Allow to delete all the columns in a ctable. Fixes #306.
Double-check the value of a column that is being overwritten. Fixes #307.
Use pkg_resources.parse_version() to test for version of packages. Fixes #322.
Now all the columns in a ctable are enforced to be a carray instance in order to simplify the internal logic for handling columns.
Now, the cparams are preserved during column replacement, e.g.:
ct['f0'] = x + 1
will continue to use the same cparams than the original column.
C-Blosc updated to 1.11.2.
Added a new defaults_ctx context so that users can select defaults easily without changing global behaviour. For example:
with bcolz.defaults_ctx(vm="python", cparams=bcolz.cparams(clevel=0)): cout = bcolz.eval("(x + 1) < 0")
Fixed a crash occurring in ctable.todataframe() when both columns and orient='columns' were specified. PR #311. Thanks to Peter Quackenbush.
Defaults when creating carray/ctable objects are always scalars now. The new approach follows what was documented and besides it prevents storing too much JSON data in meta/ directory.
Fixed an issue with bcolz.iterblocks() not working on multidimensional carrays.
It is possible now to create ctables with more than 255 columns. Thanks to Skipper Seabold. Fixes #131 (via PR #303).
Added a new quantize filter for allowing lossy compression on floating point data. Data is quantized using np.around(scale*data)/scale, where scale is 2**bits, and bits is determined from the quantize value. For example, if quantize=1, bits will be 4. 0 means that the quantization is disabled.
Here it is an example of what you can get from the new quantize:
In [9]: a = np.cumsum(np.random.random_sample(1000*1000)-0.5) In [10]: bcolz.carray(a, cparams=bcolz.cparams(quantize=0)) # no quantize Out[10]: carray((1000000,), float64) nbytes: 7.63 MB; cbytes: 6.05 MB; ratio: 1.26 cparams := cparams(clevel=5, shuffle=1, cname='blosclz', quantize=0) [ -2.80946077e-01 -7.63925274e-01 -5.65575047e-01 ..., 3.59036158e+02 3.58546624e+02 3.58258860e+02] In [11]: bcolz.carray(a, cparams=bcolz.cparams(quantize=1)) Out[11]: carray((1000000,), float64) nbytes: 7.63 MB; cbytes: 1.41 MB; ratio: 5.40 cparams := cparams(clevel=5, shuffle=1, cname='blosclz', quantize=1) [ -2.50000000e-01 -7.50000000e-01 -5.62500000e-01 ..., 3.59036158e+02 3.58546624e+02 3.58258860e+02] In [12]: bcolz.carray(a, cparams=bcolz.cparams(quantize=2)) Out[12]: carray((1000000,), float64) nbytes: 7.63 MB; cbytes: 2.20 MB; ratio: 3.47 cparams := cparams(clevel=5, shuffle=1, cname='blosclz', quantize=2) [ -2.81250000e-01 -7.65625000e-01 -5.62500000e-01 ..., 3.59036158e+02 3.58546624e+02 3.58258860e+02] In [13]: bcolz.carray(a, cparams=bcolz.cparams(quantize=3)) Out[13]: carray((1000000,), float64) nbytes: 7.63 MB; cbytes: 2.30 MB; ratio: 3.31 cparams := cparams(clevel=5, shuffle=1, cname='blosclz', quantize=3) [ -2.81250000e-01 -7.63671875e-01 -5.65429688e-01 ..., 3.59036158e+02 3.58546624e+02 3.58258860e+02]

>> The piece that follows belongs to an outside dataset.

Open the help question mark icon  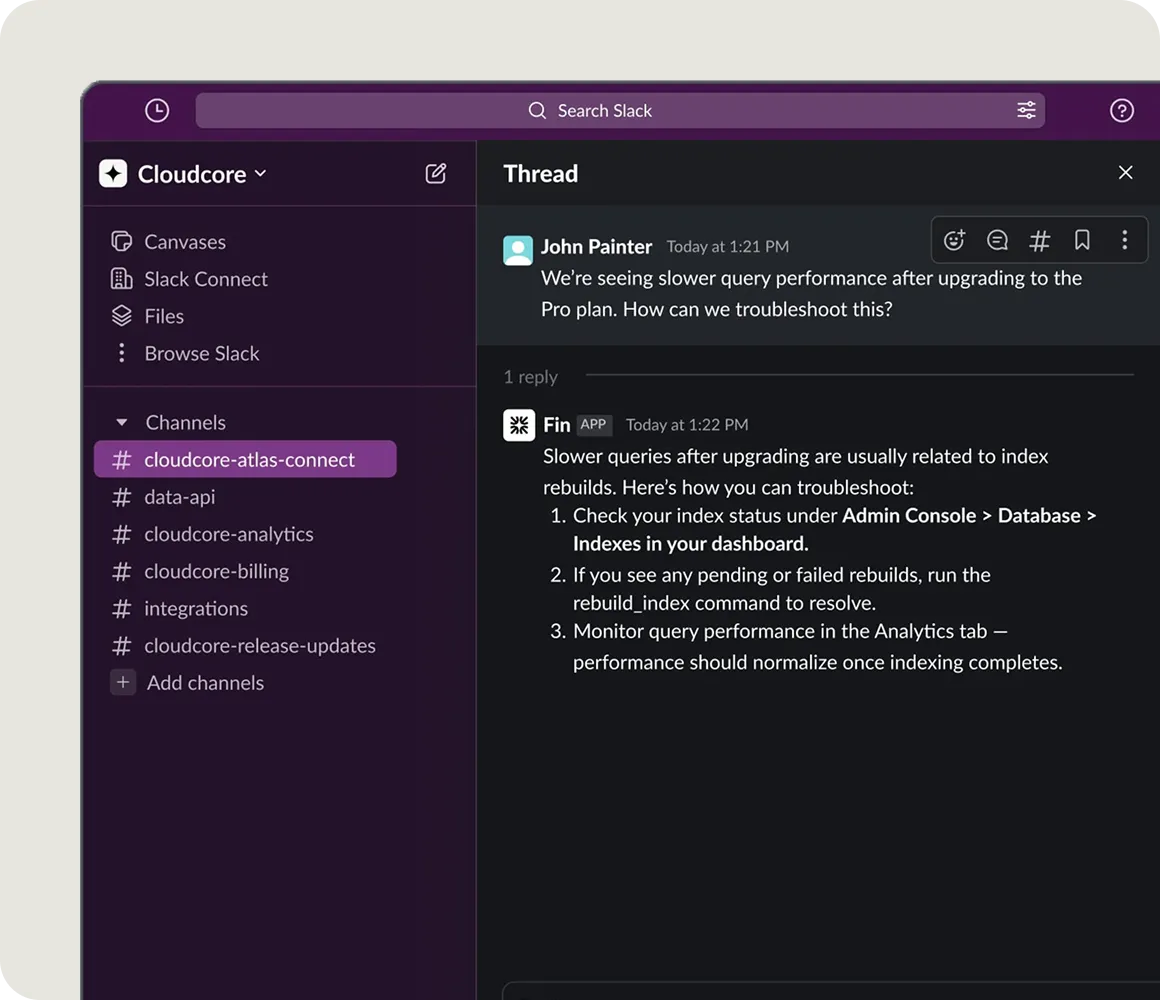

As you can see, the compression ratio can improve pretty significantly when using the quantize filter. It is important to note that by using quantize you are loosing precision on your floating point data.
Also note how the first elements in the quantized arrays have less significant digits, but not the last ones. This is a side effect due to how bcolz stores the trainling data that do not fit in a whole chunk. But in general you should expect a loss in precision.
Fixed a bug in carray.__getitem__() when the chunksize was not an exact multiple of the blocksize. Added test: test_carray.py::getitemMemoryTest::test06.
bcolz now follows the convention introduced in NumPy 1.11 for representing datetime types with TZ="naive" (i.e. with no TZ info in the representation). See https://github.com/numpy/numpy/blob/master/doc/release/1.11.0-notes.rst#datetime64-changes.
bcolz now releases the GIL during Blosc compression/decompression. In multi-threaded environments, a single-threaded, contextual version of Blosc is used instead (this is useful for frameworks like Dask).
Removed from the
cbytes
count the storage overhead due to the internal container. This overhead was media-dependent, and it was just a guess anyway.The -O1 compilation flag has been removed and bcolz is compiled now at full optimization. I have tested that for several weeks, without any segfault, so this should be pretty safe.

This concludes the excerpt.